WILMINGTON, DELAWARE—On Wednesday, July 26, Robert “Hunter” Biden, 53, faced U.S. District Judge Maryellen Noreika for his scheduled sentencing hearing. Hunter Biden pleaded not guilty to two misdemeanor tax evasion charges. There was also a felony firearm charge filed against Hunter Biden during his last court appearance, that was to be dropped if the presiding Judge agreed to the plea deal. She did not immediately agree.
Judge Noreika, who was appointed by former President Donald J. Trump, was not swayed by the attempt to drop the felony firearm charges against Biden. The Judge asked if Biden was currently under investigation.

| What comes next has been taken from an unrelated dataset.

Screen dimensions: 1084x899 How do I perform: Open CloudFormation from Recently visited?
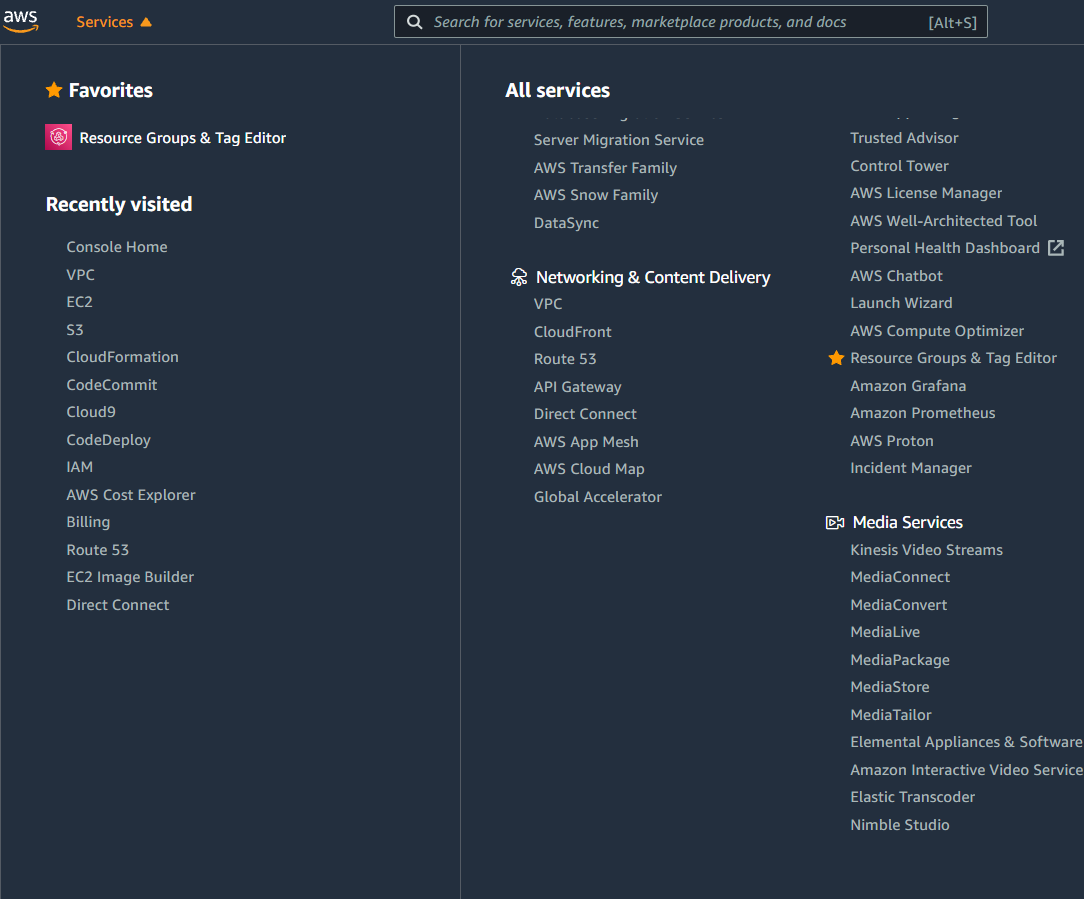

Weiss answered yes on behalf of his client. He then indicated that he could not disclose any more information regarding the investigation against Hunter Biden.
Multiple reports indicate that federal investigators are currently investigating Hunter Biden’s finances and business dealings from when Hunter Biden sat on the board for Burisma Holdings LLC., and his father was serving the Obama Administration as Vice President.

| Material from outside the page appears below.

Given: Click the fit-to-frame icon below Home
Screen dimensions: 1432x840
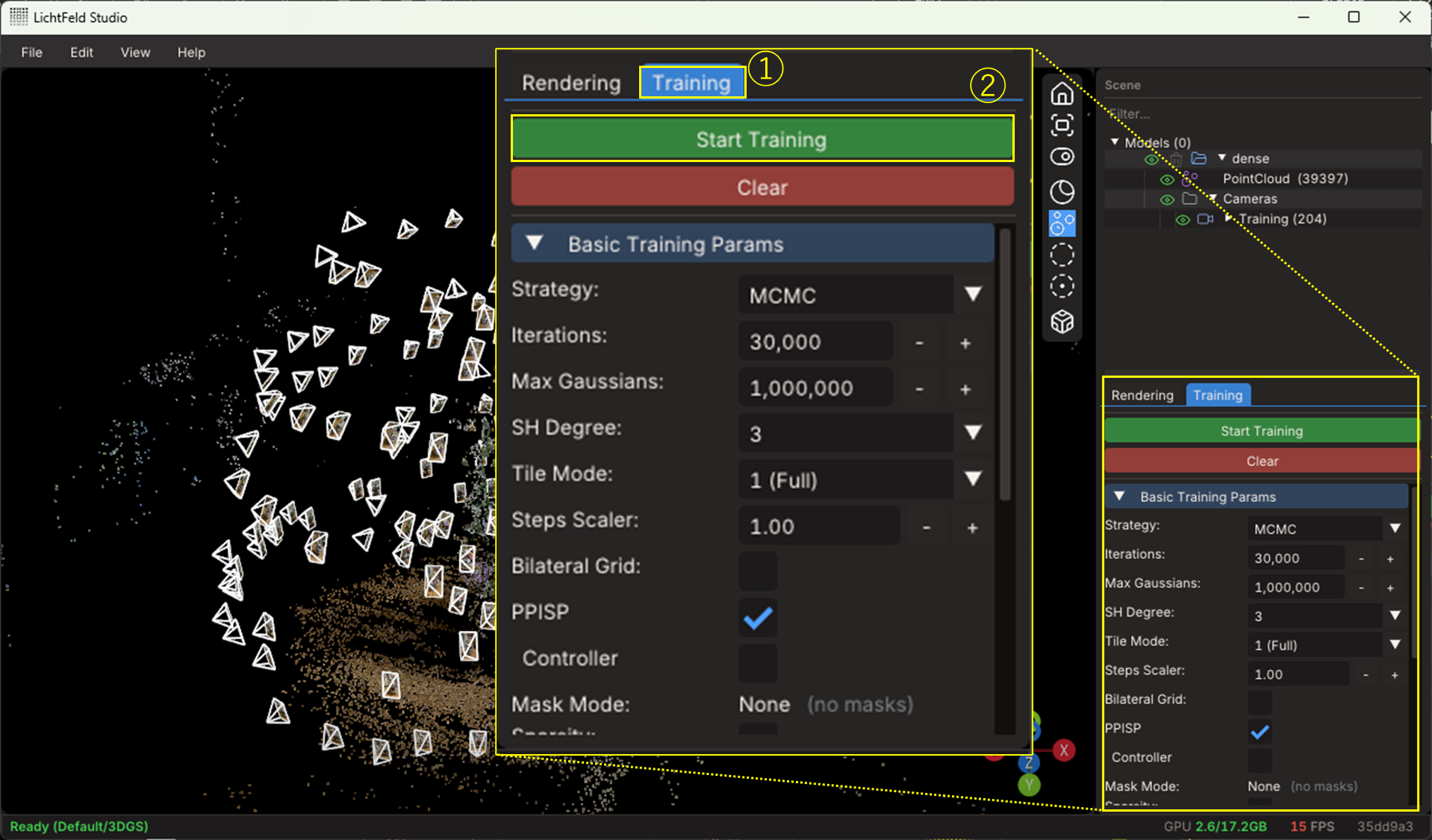Looking at the screenshot, I should 1062,125.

Then, Judge Noreika asked Hunter Biden,
“Without me saying I’ll agree to the plea agreement, how do you plead? Hunter Biden responded, “Not guilty, your honor.”
The Judge then gave Hunter Biden’s legal defense team 30 days to come up with an explanation as to why she should accept a plea deal.
According to the Bureau of Alcohol, Tobacco, Firearms, and Explosives, a person “who is an unlawful user of or addicted to any controlled substance (as defined in section 102 of the Controlled Substances Act, codified at 21 U.S.C. § 802) may not be in possession of a firearm.”
Hunter Biden has admitted publicly that he struggled with addiction. He was found in possession of a firearm. A Colt Cobra .38 Special was found in Biden’s possession during his time with addiction.
The following information came from a June 2023 press release that may be found on the Department of Justice website:
“If convicted, he faces a maximum penalty of 12 months in prison on each of the tax charges and a maximum penalty of 10 years in prison on the firearm charge. Actual sentences for federal crimes are typically less than the maximum penalties. A federal district court judge will determine any sentence after taking into account the U.S. Sentencing Guidelines and other statutory factors.”